Shifting from domestic to international markets can pay immediate dividends for small Irish firms that plan the move carefully. One SME that has learned the value of selling overseas is Global Sustainable Materials (GSM).
Embracing international markets
‘‘Our original focus was the domestic Irish market,’’ said Colette van Jaarsveld, director of GSM. ‘‘We soon realised that our clients were global, so we decided we had to embrace the international market.
‘‘Hence, we changed our trading name to Global Sustainable Materials in 2010. The majority of our work is now internationally based, with clients in Germany, the UK, Dubai and South Africa. If we were to change anything, we would have focused immediately on the international audience.’’
Van Jaarsveld established GSM in 2007 with Keith Rose to help companies use sustainable design and materials when building or fitting out premises.
‘‘Through our previous company, Arcology Design, we had been focusing on sustainable design and in particular sustainable fit out for a number of years previously,’’ said van Jaarsveld.

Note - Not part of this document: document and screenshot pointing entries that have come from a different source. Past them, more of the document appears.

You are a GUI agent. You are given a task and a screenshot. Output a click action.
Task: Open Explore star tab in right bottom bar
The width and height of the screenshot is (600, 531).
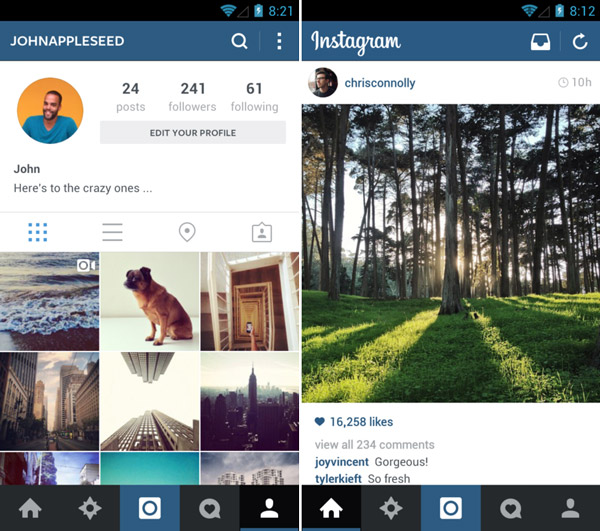[x=391, y=508]
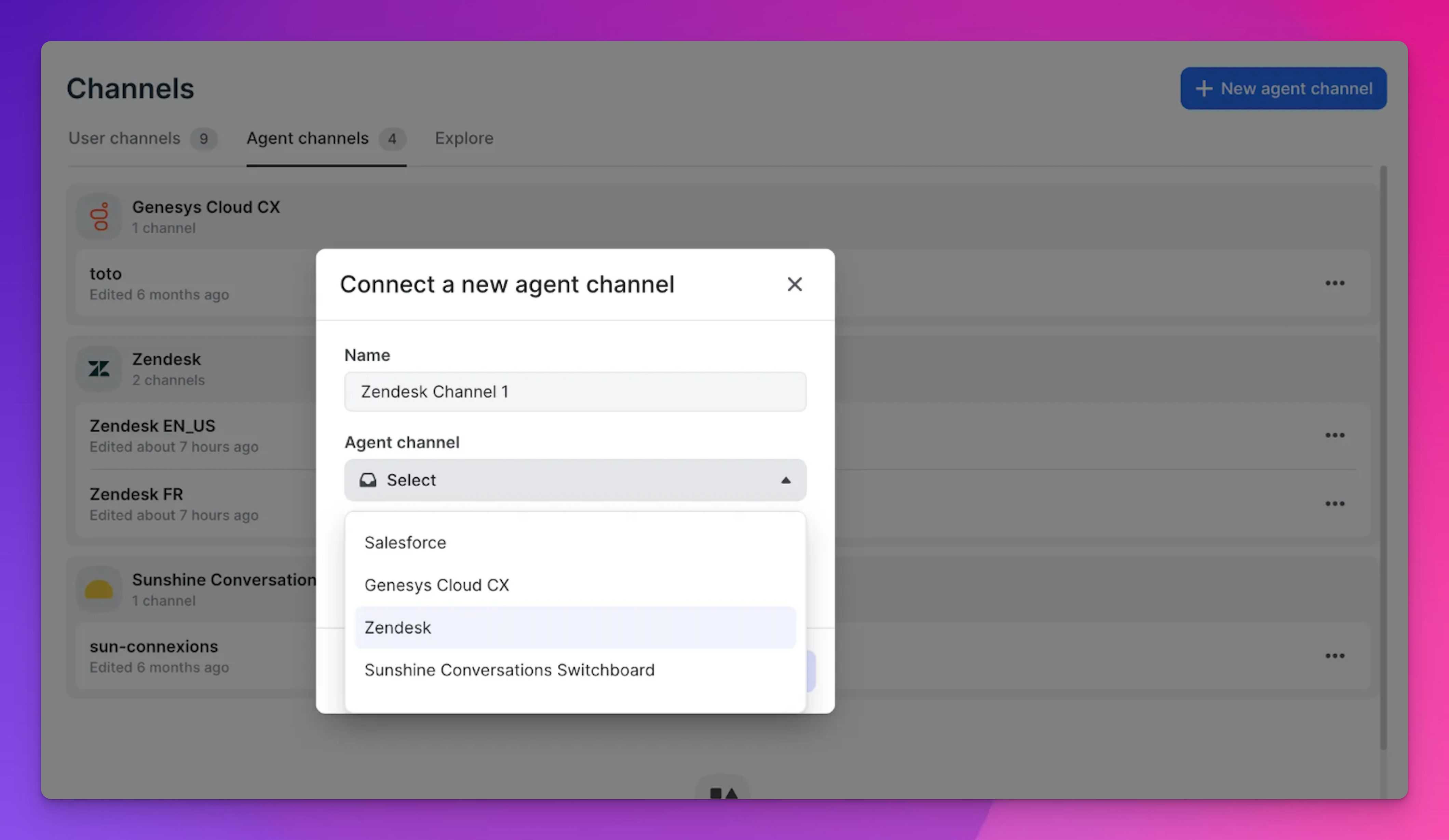Click the Sunshine Conversations sun icon
Viewport: 1449px width, 840px height.
pyautogui.click(x=99, y=589)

‘‘We became frustrated at the fact that all emphasis regarding sustainability was focused on utilities and services within the building. We decided to put our expertise and passion for materials into a new company with a specialist offering.’ GSM sells consultancy services in sustainable design as well as sustainable products.
‘‘Our offering is quite specialist and niche. We add value not only by supplying materials and products, but also through consulting, design and end- fabrication. We work with developers, architects and designers directly regarding their workplace strategy and Corporate Social Responsibility,’’ said van Jaarsveld.

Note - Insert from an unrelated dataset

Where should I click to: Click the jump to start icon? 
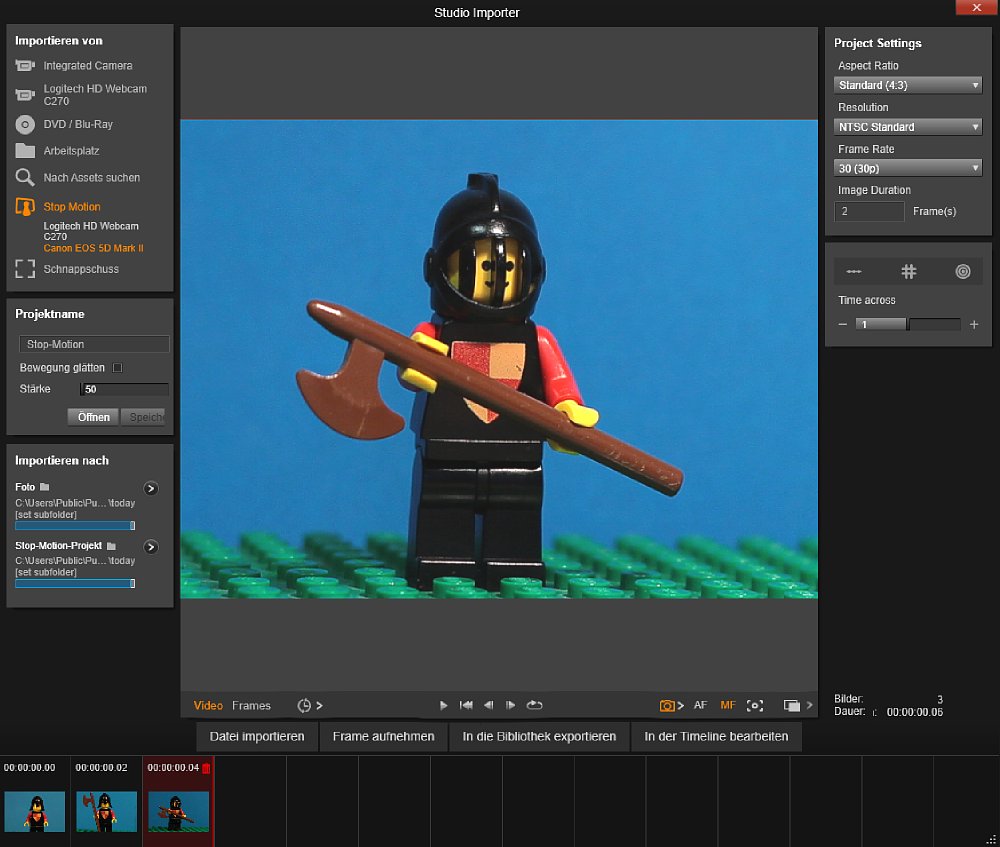(466, 705)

Based in Dublin, GSM employs four staff. It has worked with companies from a broad range of sectors in Ireland and overseas.
‘‘One of our initial clients was Sony. Our fit-out for them was commended for sustainability and awarded best commercial fit-out in the 2009 Institute of Designers in Ireland (IDI) awards. Other clients have included Aviva, Savills and Google,’’ said van Jaarsveld. The 93 different sustainable products offered by GSM range from materials used internally, such as banana veneer, recycled glass, stone veneer and mulberry flooring, to cladding manufactured from paper and eco-friendly additives for external use.

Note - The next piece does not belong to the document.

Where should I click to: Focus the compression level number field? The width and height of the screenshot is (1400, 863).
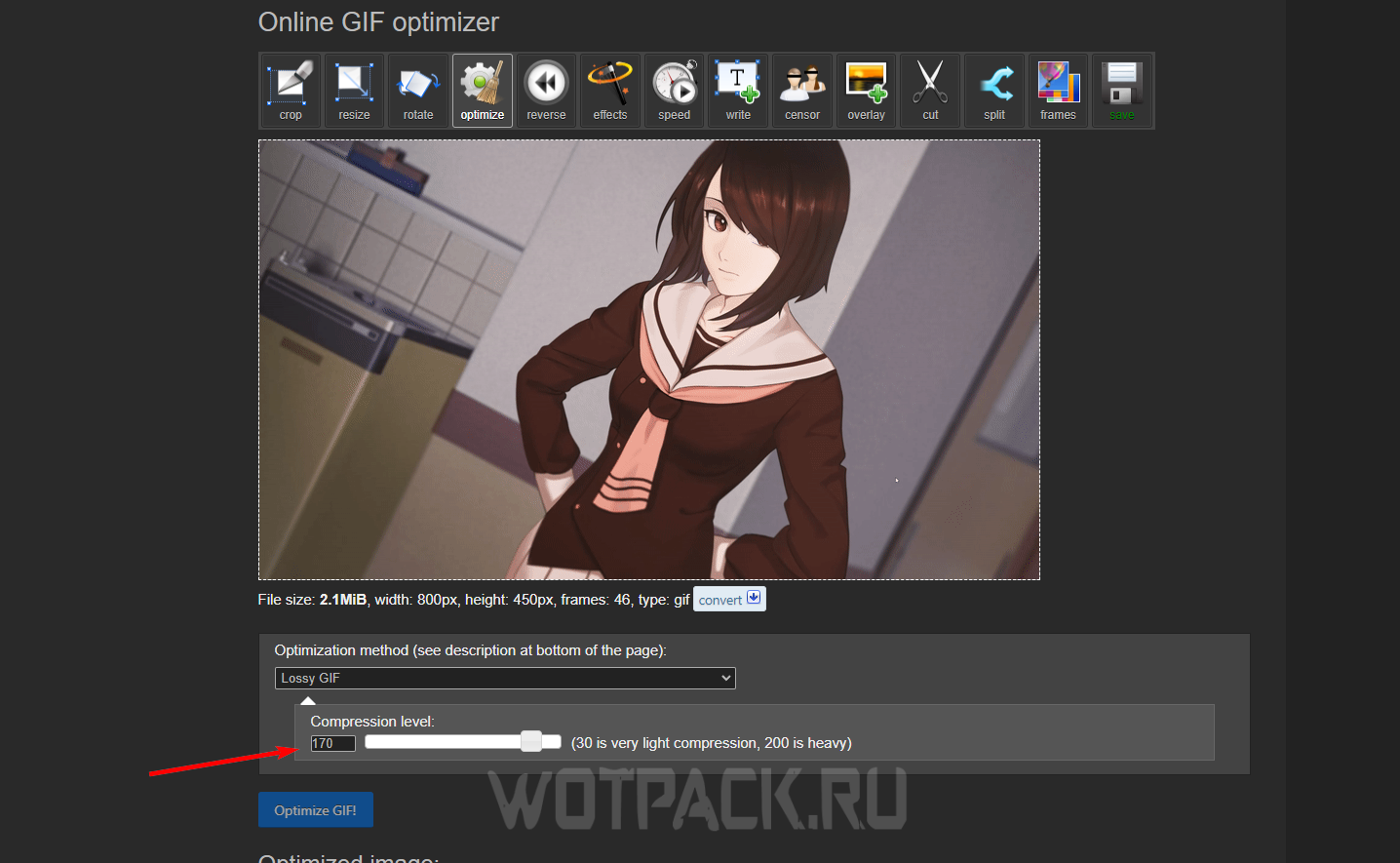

‘‘We relentlessly challenge sustainable design to align with your triple bottom line people, profits and the planet. Sustainable products and design are not necessarily more expensive, it depends on how they are utilised and the design approach taken,’’ said van Jaarsveld.
Challenging sustainable design
‘‘Many of our products such as coconut panels and fish leather are by-products from other industries. They are not only beautiful, but help meet an important requirement for employment in many emerging countries.’’ Van Jaarsveld said the next step for GSM would be to set up offices in other countries.
‘‘We intend to have offices in Dubai and South Africa up and running by the end of this year. Both myself and Keith are from South Africa, and we see opportunities there and in other African markets,’’she said.